- Objective
Give again, word for word, everything in the entries below from the line containing "Add to compare (240, 2525)" down to the last line of the entries, keeping both of those lines.

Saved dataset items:
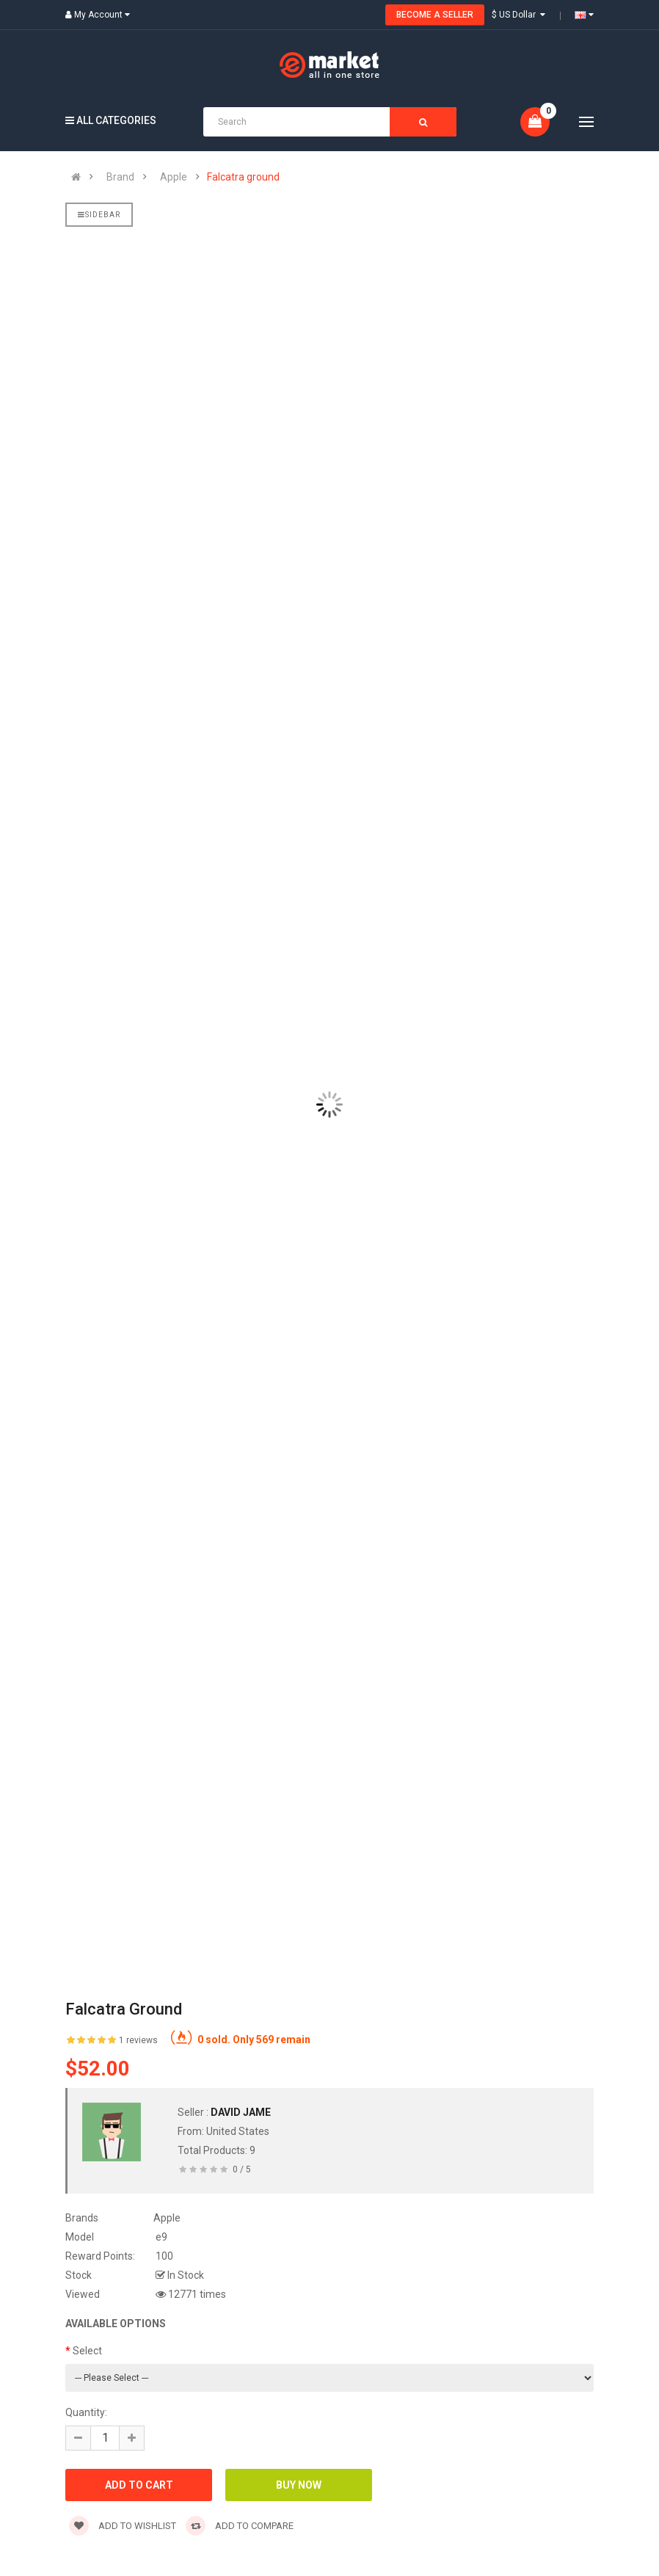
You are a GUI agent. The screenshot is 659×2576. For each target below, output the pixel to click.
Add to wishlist (122, 2525)
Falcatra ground (243, 177)
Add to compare (240, 2525)
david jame (241, 2112)
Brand (120, 177)
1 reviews (138, 2040)
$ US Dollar (518, 15)
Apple (173, 177)
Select (87, 2351)
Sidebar (99, 215)
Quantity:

- Result of this exercise
Add to compare (240, 2525)
david jame (241, 2112)
Brand (120, 177)
1 reviews (138, 2040)
$ US Dollar (518, 15)
Apple (173, 177)
Select (87, 2351)
Sidebar (99, 215)
Quantity:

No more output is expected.